### TEXTO MOSTRADO
En 1967, sin embargo, Friedman pronunciaba ante la Asociación
Económica Estadounidense una conferencia en la que sostenía que dicha
correlación entre inflación y desempleo, aun siendo visible en los datos, no
representaba una verdadera compensación, al menos no a largo plazo.
“Siempre hay”, decía, “una compensación temporal entre inflación
y desempleo; no hay una compensación permanente”. En otras palabras, si
los políticos intentaran mantener el desempleo bajo, mediante una política de
generar mayor inflación, sólo conseguirían un éxito temporal. Según Friedman,
el desempleo acabaría por aumentar de nuevo, incluso con una inflación elevada.
En otras palabras, la economía sufriría la situación que Paul Samuelson más
tarde denominaría “estanflación”.

¿Cómo llegó Friedman a esta conclusión? (Edmund S. Phelps,
premio Nobel de Economía, había llegado de manera simultánea e independiente al
mismo resultado). Friedman aplicó la idea del comportamiento racional. Sostenía
que después de un periodo de inflación sostenido, las personas introducirían
las expectativas de inflación futura en sus decisiones, lo cual anularía
cualquier efecto positivo de la inflación sobre el empleo. Por ejemplo, una de
las razones por las que la inflación puede aumentar el empleo es que contratar
a más trabajadores se vuelve más rentable cuando los precios suben más que los
salarios. Pero en cuanto los trabajadores comprenden que el poder adquisitivo
de sus salarios se verá erosionado por la inflación, exigen por adelantado acuerdos
de incremento salarial mayores, para que sus sueldos alcancen el mismo nivel
que los precios. En consecuencia, cuando la inflación se mantiene durante un
tiempo, ya no proporciona el mismo impulso al empleo que al principio. De
hecho, se producirá un aumento del desempleo si la inflación no cumple las
expectativas.

En el momento en que Friedman y Phelps propusieron sus ideas,
EE.UU. tenía poca experiencia con la inflación sostenida. De modo que ésta fue
verdaderamente una predicción. Sin embargo, en la década de 1970, la inflación
persistente puso a prueba la hipótesis de Friedman-Phelps. Sin duda, la
correlación histórica entre inflación y desempleo se rompió exactamente tal
como Friedman y Phelps lo habían predicho: en la década de 1970, mientras la inflación
superaba el 10%, el desempleo era tan elevado como en las décadas de 1950 y
1960, años de precios estables. Al fin la inflación se controló en la década
del 80, pero sólo después de un periodo de desempleo extremadamente elevado, el
peor desde la Gran Depresión.

(Datos de ubicación por coordenadas de píxeles)
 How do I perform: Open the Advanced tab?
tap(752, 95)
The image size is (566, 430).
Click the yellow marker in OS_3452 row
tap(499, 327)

### PREGUNTAS POR RESPONDER
[1] En el texto sobre Friedman, ¿ante qué organización dio Friedman su conferencia de 1967?
[2] Copia literalmente el fragmento del texto sobre Friedman que empieza en "En 1967, sin" y acaba en "una inflación elevada.".
Las entradas no tienen relación con el texto sobre Friedman.

### RESPUESTAS POR PREGUNTA
[1] Ante la Asociación Económica Estadounidense.

[2]
En 1967, sin embargo, Friedman pronunciaba ante la Asociación
Económica Estadounidense una conferencia en la que sostenía que dicha
correlación entre inflación y desempleo, aun siendo visible en los datos, no
representaba una verdadera compensación, al menos no a largo plazo.
“Siempre hay”, decía, “una compensación temporal entre inflación
y desempleo; no hay una compensación permanente”. En otras palabras, si
los políticos intentaran mantener el desempleo bajo, mediante una política de
generar mayor inflación, sólo conseguirían un éxito temporal. Según Friedman,
el desempleo acabaría por aumentar de nuevo, incluso con una inflación elevada.